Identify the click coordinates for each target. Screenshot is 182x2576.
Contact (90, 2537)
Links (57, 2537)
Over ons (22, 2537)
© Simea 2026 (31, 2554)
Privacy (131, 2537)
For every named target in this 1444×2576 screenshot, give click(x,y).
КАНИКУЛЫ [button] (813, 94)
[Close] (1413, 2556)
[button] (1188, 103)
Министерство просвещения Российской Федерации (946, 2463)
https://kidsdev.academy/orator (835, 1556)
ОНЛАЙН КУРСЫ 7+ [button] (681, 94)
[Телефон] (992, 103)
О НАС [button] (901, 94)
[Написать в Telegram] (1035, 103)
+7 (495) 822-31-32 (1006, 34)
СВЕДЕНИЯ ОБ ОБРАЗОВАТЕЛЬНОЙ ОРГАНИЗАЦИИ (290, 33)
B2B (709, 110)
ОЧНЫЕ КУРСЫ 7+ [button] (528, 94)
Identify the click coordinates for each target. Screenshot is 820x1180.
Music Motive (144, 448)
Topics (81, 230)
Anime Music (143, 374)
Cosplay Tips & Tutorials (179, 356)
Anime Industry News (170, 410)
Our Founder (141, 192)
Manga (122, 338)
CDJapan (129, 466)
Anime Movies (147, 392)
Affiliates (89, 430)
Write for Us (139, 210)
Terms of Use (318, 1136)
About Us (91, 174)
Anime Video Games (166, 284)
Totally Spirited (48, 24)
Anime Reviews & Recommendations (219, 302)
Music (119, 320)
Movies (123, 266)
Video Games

┄┄┄┄┄┄┄┄┄┄┄┄┄┄┄┄┄┄┄┄

Exact copies of the lines from the one with "B2B (709, 110)" through the final line of the listing should be returned, and no other lines.

EXERCISE OUTPUT:
B2B (709, 110)
ОЧНЫЕ КУРСЫ 7+ [button] (528, 94)
Identify the click coordinates for each target. Screenshot is 820x1180.
Music Motive (144, 448)
Topics (81, 230)
Anime Music (143, 374)
Cosplay Tips & Tutorials (179, 356)
Anime Industry News (170, 410)
Our Founder (141, 192)
Manga (122, 338)
CDJapan (129, 466)
Anime Movies (147, 392)
Affiliates (89, 430)
Write for Us (139, 210)
Terms of Use (318, 1136)
About Us (91, 174)
Anime Video Games (166, 284)
Totally Spirited (48, 24)
Anime Reviews & Recommendations (219, 302)
Music (119, 320)
Movies (123, 266)
Video Games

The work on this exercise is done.